Insanity – are We There Yet?
A look at America’s current situation compared to the policies of Herbert Hover and Franklin D. Roosevelt’s administrations during the great depression.
Many have used the quote, “insanity is doing the same thing, over and over, and expecting different results.” It has been attributed to Albert Einstein (1879-1955), but evidence is lacking. Regardless of who said it, the principle is true and a good gauge for evaluation. How does the current situation of America measure up? Are those in power repeating past policies, ideologies, arguments, etc., and expecting different results? First, let us take a look at the past and then compare it to today.
Hover, FDR and the Great Depression
One of the myths prevalent about Franklin D. Roosevelt and the great depression is FDR’s miraculous decent upon the catastrophic past policies leading to the depression and saving the day.
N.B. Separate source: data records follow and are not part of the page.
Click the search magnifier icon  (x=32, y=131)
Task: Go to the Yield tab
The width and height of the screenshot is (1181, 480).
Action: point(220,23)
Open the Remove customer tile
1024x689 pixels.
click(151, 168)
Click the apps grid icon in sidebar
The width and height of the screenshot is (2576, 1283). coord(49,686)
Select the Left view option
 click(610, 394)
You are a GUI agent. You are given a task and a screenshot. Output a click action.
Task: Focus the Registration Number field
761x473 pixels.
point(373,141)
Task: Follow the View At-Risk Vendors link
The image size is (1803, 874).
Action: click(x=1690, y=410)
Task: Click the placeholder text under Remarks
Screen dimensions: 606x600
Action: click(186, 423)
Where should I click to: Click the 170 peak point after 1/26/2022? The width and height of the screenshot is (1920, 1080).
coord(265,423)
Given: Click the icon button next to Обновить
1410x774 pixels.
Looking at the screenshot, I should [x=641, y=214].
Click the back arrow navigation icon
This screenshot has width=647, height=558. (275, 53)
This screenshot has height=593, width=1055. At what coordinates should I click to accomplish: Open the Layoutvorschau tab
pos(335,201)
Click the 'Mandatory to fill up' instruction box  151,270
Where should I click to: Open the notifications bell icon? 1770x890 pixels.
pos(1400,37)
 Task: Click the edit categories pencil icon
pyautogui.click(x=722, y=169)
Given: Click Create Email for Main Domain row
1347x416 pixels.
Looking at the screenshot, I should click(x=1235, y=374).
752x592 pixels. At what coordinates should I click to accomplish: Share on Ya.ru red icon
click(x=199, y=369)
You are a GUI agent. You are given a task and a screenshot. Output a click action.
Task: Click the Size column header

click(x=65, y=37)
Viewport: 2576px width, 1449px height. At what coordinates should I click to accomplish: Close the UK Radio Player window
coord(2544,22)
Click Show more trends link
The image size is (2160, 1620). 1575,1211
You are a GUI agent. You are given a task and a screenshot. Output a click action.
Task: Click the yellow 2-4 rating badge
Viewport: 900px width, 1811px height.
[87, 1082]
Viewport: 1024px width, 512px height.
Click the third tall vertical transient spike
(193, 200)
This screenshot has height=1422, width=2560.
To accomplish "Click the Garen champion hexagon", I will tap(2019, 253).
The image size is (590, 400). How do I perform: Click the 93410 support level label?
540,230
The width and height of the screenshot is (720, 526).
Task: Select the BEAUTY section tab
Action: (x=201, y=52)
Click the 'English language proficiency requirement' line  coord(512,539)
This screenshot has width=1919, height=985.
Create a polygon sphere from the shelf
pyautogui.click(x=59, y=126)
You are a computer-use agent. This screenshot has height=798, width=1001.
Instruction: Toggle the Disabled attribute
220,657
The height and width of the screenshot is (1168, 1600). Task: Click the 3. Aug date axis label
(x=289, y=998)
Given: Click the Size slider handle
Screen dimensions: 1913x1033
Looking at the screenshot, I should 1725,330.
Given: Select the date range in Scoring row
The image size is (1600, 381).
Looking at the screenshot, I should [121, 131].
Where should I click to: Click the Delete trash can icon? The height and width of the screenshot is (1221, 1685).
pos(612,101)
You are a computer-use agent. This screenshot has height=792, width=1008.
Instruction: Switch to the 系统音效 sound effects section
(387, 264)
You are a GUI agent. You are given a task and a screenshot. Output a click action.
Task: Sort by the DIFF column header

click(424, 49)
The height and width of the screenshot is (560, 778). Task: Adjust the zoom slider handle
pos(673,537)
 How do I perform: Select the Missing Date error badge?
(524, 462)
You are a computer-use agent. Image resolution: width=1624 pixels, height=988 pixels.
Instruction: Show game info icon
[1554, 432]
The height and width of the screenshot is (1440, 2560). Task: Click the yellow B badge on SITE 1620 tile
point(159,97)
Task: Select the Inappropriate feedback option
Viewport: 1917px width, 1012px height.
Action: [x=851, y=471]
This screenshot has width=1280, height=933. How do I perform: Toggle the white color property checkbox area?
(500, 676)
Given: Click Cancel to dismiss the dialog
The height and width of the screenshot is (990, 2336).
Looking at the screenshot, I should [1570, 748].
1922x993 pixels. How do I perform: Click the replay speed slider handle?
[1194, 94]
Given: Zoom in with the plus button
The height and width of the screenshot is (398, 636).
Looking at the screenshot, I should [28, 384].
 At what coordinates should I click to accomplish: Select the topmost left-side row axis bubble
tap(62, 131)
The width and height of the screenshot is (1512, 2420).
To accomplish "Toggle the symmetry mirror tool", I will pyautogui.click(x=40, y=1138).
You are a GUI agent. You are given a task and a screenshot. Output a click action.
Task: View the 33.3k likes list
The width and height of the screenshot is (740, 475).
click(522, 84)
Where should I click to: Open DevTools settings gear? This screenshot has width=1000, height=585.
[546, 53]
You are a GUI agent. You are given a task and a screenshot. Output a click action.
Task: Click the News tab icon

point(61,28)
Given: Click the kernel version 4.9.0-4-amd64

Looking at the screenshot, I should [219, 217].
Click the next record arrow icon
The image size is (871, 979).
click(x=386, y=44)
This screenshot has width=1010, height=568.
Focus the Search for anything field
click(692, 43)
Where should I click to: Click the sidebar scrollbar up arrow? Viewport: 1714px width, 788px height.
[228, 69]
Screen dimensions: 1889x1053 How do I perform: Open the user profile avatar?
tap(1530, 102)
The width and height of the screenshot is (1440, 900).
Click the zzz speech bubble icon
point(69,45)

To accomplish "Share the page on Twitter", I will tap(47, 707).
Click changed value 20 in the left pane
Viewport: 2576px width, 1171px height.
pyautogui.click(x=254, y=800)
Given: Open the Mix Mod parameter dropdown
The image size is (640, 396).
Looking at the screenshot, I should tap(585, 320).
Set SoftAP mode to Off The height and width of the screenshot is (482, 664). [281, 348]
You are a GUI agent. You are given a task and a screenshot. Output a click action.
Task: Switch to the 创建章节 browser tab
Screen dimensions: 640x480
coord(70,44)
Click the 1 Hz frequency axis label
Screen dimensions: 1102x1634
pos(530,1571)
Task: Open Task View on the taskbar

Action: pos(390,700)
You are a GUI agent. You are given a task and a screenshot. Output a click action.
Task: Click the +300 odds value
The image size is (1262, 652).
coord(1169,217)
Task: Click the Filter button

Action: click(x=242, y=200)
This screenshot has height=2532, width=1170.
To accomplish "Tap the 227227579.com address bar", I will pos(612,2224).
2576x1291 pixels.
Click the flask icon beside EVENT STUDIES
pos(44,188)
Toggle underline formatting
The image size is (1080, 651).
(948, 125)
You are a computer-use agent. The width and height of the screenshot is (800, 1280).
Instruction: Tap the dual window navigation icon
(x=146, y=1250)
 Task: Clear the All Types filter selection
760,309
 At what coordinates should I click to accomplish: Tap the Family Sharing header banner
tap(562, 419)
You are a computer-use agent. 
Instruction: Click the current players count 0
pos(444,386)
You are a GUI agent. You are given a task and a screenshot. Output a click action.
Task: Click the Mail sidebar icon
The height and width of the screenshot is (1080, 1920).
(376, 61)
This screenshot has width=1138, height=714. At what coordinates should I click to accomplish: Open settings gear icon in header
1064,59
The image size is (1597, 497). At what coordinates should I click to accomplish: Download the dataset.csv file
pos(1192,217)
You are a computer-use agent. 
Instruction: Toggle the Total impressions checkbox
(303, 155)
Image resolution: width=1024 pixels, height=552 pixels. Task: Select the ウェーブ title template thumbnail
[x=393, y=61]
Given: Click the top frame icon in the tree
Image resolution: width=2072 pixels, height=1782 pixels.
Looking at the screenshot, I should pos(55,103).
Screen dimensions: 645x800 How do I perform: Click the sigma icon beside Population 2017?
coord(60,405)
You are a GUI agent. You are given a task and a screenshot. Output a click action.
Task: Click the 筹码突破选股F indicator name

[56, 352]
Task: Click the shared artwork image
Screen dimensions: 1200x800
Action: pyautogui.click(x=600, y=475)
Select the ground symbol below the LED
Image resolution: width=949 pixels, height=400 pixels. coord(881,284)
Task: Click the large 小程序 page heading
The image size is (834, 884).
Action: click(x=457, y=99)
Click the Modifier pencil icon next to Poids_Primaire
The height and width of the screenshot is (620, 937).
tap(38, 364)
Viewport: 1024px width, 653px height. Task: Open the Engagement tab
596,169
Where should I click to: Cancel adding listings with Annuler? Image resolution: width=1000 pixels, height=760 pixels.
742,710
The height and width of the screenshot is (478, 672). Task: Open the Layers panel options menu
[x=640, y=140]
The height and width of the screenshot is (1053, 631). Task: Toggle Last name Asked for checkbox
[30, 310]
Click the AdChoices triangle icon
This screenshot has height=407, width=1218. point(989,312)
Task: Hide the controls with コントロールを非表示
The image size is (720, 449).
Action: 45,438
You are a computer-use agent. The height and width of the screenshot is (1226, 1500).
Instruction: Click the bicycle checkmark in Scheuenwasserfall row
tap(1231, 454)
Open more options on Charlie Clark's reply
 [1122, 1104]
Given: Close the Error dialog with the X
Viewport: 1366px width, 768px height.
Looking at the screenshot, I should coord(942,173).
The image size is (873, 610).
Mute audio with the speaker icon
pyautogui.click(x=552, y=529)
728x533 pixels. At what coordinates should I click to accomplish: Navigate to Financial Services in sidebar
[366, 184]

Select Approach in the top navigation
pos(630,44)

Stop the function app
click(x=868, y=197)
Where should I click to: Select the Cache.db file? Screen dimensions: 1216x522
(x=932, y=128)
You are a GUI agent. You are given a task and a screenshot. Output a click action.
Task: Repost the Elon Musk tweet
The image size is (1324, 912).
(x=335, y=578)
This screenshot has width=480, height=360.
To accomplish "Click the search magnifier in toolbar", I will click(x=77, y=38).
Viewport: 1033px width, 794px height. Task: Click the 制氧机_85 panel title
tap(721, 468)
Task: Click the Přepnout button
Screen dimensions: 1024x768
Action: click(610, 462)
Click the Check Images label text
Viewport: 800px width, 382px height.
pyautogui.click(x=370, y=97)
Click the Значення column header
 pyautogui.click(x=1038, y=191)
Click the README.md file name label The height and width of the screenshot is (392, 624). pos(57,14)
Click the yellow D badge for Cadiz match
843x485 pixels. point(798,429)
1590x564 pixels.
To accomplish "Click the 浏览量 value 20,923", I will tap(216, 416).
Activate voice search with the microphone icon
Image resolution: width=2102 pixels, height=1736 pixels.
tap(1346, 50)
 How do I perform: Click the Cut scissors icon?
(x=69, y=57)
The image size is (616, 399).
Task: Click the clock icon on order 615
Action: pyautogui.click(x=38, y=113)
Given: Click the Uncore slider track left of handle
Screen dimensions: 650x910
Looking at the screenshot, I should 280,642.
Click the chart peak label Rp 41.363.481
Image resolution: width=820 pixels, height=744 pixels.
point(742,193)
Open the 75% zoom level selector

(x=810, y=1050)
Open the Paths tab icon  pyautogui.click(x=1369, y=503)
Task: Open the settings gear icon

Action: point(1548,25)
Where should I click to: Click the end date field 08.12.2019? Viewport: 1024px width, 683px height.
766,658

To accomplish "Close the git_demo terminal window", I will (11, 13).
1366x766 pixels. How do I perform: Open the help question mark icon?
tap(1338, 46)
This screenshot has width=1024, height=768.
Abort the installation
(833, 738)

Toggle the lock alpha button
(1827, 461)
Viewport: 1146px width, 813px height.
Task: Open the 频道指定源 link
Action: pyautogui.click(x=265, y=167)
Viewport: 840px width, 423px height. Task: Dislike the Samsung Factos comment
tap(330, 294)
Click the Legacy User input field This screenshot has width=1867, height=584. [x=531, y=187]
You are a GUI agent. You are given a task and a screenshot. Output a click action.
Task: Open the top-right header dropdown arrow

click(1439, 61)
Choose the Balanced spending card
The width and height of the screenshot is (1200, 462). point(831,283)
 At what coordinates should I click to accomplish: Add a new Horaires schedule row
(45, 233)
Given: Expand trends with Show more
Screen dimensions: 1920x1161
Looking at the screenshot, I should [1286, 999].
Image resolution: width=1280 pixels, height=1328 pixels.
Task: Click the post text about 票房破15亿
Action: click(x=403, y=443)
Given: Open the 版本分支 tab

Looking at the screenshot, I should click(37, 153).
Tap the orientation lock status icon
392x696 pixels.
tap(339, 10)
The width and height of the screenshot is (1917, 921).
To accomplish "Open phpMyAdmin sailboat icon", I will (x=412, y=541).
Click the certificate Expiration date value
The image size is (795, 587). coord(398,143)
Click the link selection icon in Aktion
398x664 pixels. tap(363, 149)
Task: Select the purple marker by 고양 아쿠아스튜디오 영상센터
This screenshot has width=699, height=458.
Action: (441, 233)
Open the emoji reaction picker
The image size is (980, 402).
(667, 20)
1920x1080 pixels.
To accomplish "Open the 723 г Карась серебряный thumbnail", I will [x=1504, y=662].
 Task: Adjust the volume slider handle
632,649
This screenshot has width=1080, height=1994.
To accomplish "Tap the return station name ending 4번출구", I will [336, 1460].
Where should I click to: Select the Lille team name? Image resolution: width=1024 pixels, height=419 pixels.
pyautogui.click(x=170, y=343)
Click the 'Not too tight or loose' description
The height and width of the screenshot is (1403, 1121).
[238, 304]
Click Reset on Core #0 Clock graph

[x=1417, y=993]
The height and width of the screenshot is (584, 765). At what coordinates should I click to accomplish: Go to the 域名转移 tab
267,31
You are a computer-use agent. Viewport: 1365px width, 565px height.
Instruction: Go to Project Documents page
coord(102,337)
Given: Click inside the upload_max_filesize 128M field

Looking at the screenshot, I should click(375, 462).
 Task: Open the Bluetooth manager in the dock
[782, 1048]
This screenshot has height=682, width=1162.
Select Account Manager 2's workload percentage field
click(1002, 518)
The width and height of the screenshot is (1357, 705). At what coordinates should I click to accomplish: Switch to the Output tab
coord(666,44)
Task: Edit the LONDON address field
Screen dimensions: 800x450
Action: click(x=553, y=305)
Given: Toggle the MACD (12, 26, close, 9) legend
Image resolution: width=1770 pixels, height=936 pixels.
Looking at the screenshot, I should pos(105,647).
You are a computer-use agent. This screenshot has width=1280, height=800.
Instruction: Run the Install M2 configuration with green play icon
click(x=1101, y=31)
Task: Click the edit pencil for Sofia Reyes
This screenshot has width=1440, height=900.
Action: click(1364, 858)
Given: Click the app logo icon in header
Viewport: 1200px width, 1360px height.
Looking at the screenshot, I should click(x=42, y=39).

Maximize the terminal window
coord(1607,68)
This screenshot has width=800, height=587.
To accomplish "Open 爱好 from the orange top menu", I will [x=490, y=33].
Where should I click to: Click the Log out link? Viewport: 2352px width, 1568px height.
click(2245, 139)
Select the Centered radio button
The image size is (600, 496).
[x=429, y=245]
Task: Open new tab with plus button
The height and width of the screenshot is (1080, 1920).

However, history has show that this mythological personification of FDR and his administrations are not only inaccurate, but a revision of history. From the writing of Amity Shlaes, Jim Powell, and Jonah Goldberg, to name just a few, they have set the record straight.[1] Not only did FDR not save America from the great depression but contributed to its prolonged duration. To blame just the Democrats would be unfair and inaccurate. Herbert Hover, the Republican President prior to FDR, was just as negligent.
Failed policies
Jim Powell, in his book FDR’s Folly, sums up by identifying ten factors that contributed to the onset and continuation of the great depression.[2] Let’s look at several of these and compare them to what we are doing today.
First
Both Hover and FDR believed that government spending would get America out of the depression. What they ignored was the fact that government spending can only come at the expense of the people – taxation. Hover’s Smoot-Hawley tariff raised import duties on agriculture and manufactured goods by an average of 59 percent. In return importing nations raised their import duties, which raised prices on almost everything in the United States. FDR raised taxes on liquor, tobacco, gasoline, flour, corporations, estates, money for investing in your corporation, and the starting of the social security tax, just to name a few – and all in the name of the redistribution of wealth. The only problem was the “wealth” dried up. What employer, company, or corporation wanted to invest in the company (which also meant the people), when most of their profits were going to go to the government. Thus, unemployment continued to rise along with prices. Today we’ve seen government spending (by both Republicans and Democrats) at unprecedented levels again in the name of wealth redistribution. Obama, in true FDR fashion has not only declared that we (the government) can spend our way out of our economic woes, but that only the government can fix the problem.[3]As history has shown, taxation must and has followed.